The V8 and the T6 both developed similar power levels, so to reduce complexity, Volvo dropped the V8 option in 2011. Towards the end of the S80's life cycle, the now-ubiquitous "modular" 2L inline four (also known as the Volvo Engine Architecture or "VEA" engine) appeared as a new "T5" base engine. It produced as much power as the 3.2i it replaced, but its smaller size, weight, and displacement paired with an Aisin-Warner TG-81 8-speed automatic boosted the fuel economy of this large sedan to 25mpg city / 37mpg highway.
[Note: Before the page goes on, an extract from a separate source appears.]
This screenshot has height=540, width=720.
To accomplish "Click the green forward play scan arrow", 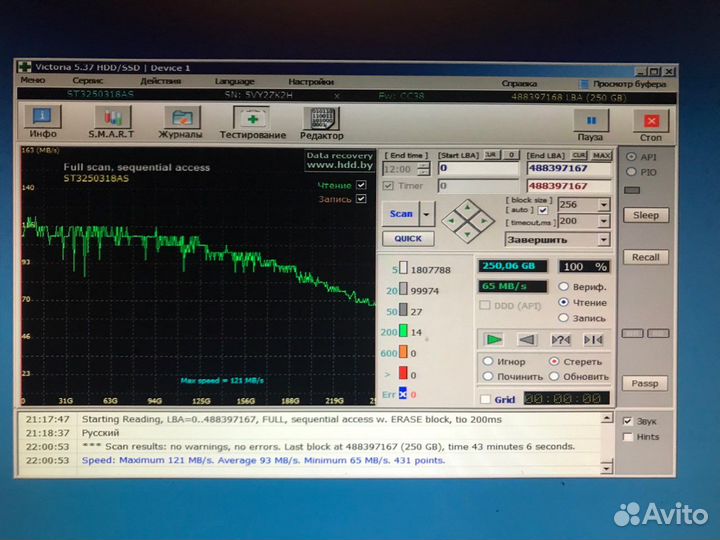I will (x=492, y=340).
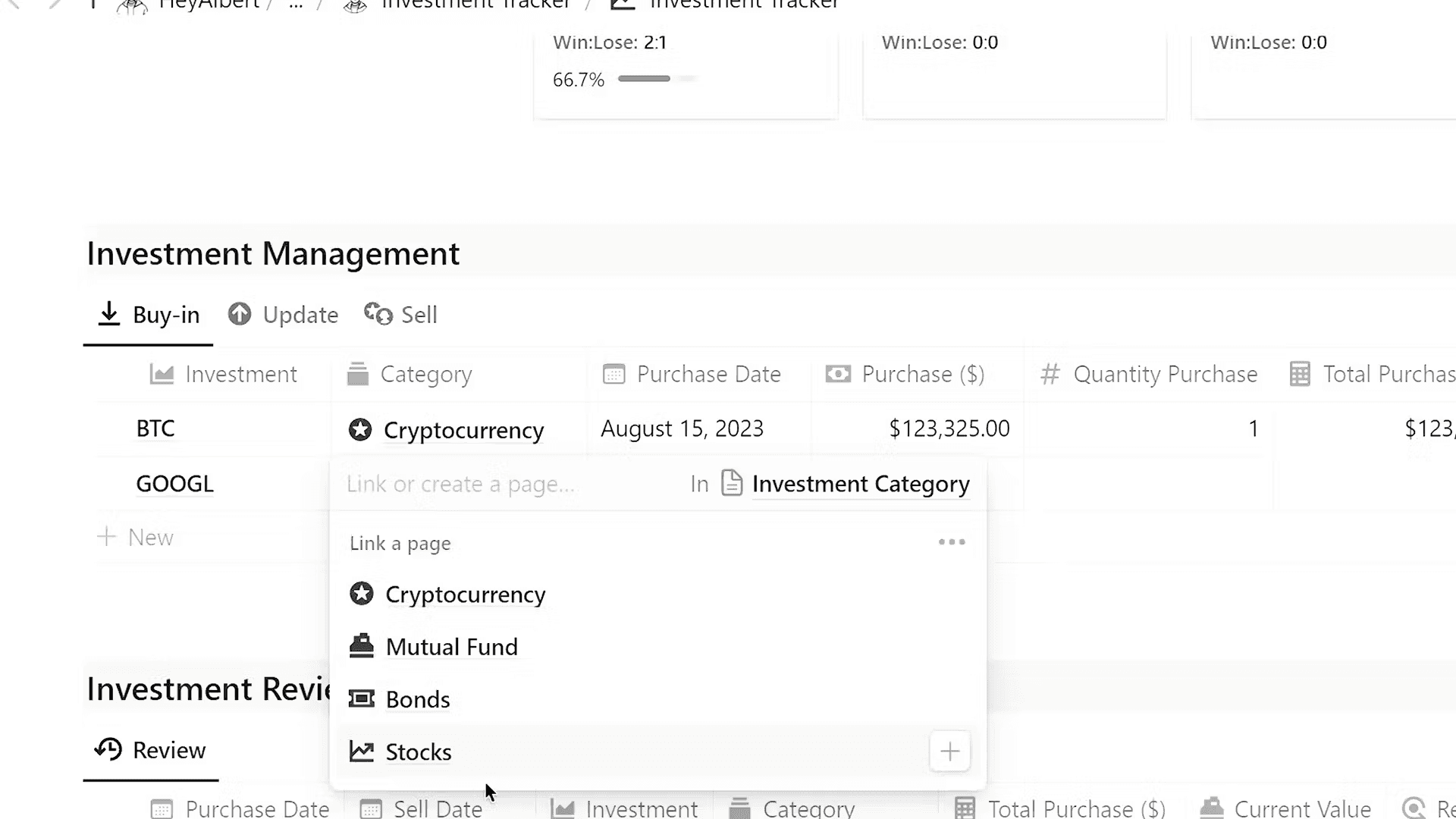Select Cryptocurrency from link a page

click(466, 594)
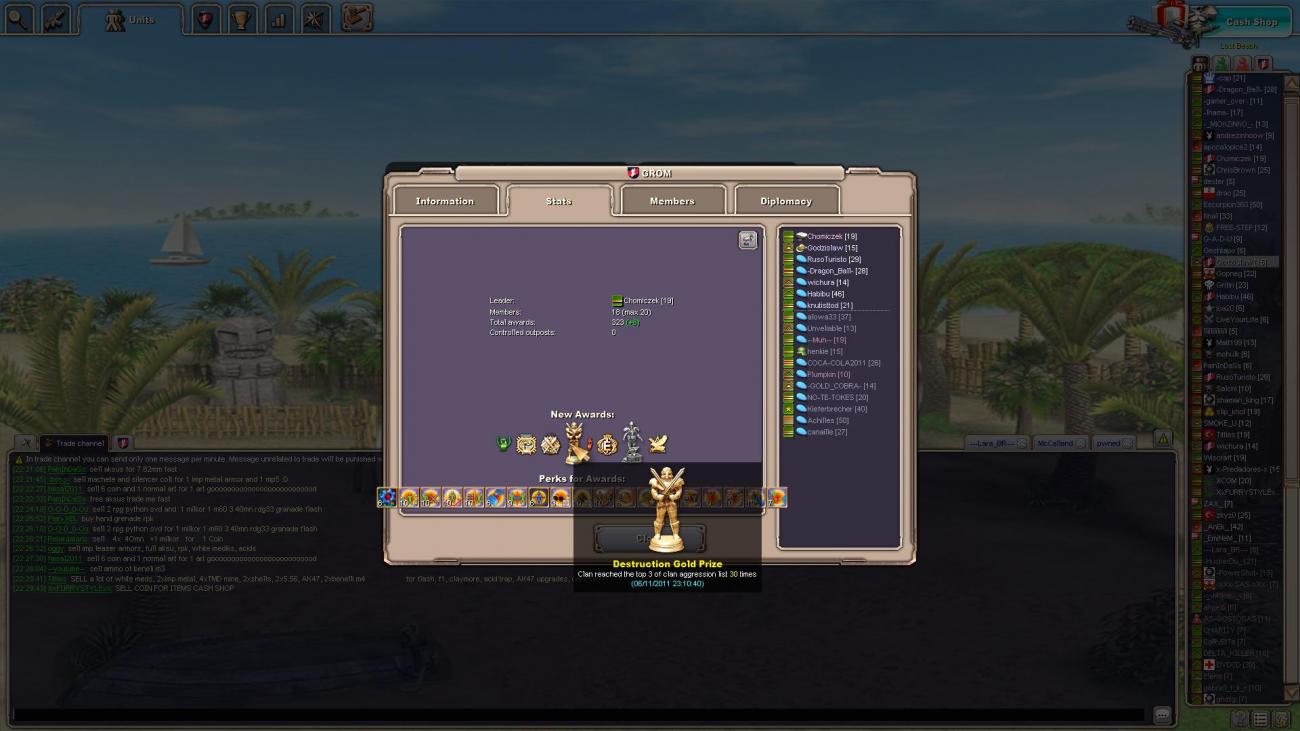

2016 was the end-of-the-line for the S80, with the old S90 nameplate being resurrected for the new SPA-platform based flagship in 2017.

  • Second generation S80
  • Four door sedan based on the Volvo P3 platform
  • Sold in the USA from 2007 through 2016 model years
  • USA models had a variety of engine packages including turbo 4 & 6 cylinder engines plus a V8 option up through 2010.
  • USA models were available only with automatic transmissions but with FWD or AWD options

USA Engine Packages

  • B6324Sx
    • 3.2L 24V normally aspirated gasoline 6 cylinder (Ford "short six" SI6 engine)
    • B6324S was available on USA models from 2007 through 2010
    • B6324S4 was available on USA models from 2011 through 2014
    • B6324S5 was available on USA models from 2011 through 2014
    • Denso Engine Management
    • Transmission:
      • 2007-2014 Automatic TF-80C FWD
      • 2007-2008 Automatic TF-80C AWD
  • B6304T2 & B6304T4
    • 3.0L 24V turbocharged gasoline 6 cylinder (Ford "short six" SI6 engine)
    • B6304T2 was available on USA models from 2008 through 2010
    • B6304T4 was available on USA models from 2011 thourgh 2015
    • Denso Engine Management
    • Transmission: Automatic TF-80C AWD
  • B8444S
  • B4204T11
    • 2.0L 16V turbocharged gasoline 4 cylinder
    • Known variously as "Modular", "Volvo Engine Architecture (VEA)" or "DRIVe"
    • Available on USA models from 2014 through 2016
    • Transmission: TG-81SC FWD

Model information is based on the USA vehicle market. Other model variations may exist outside the USA.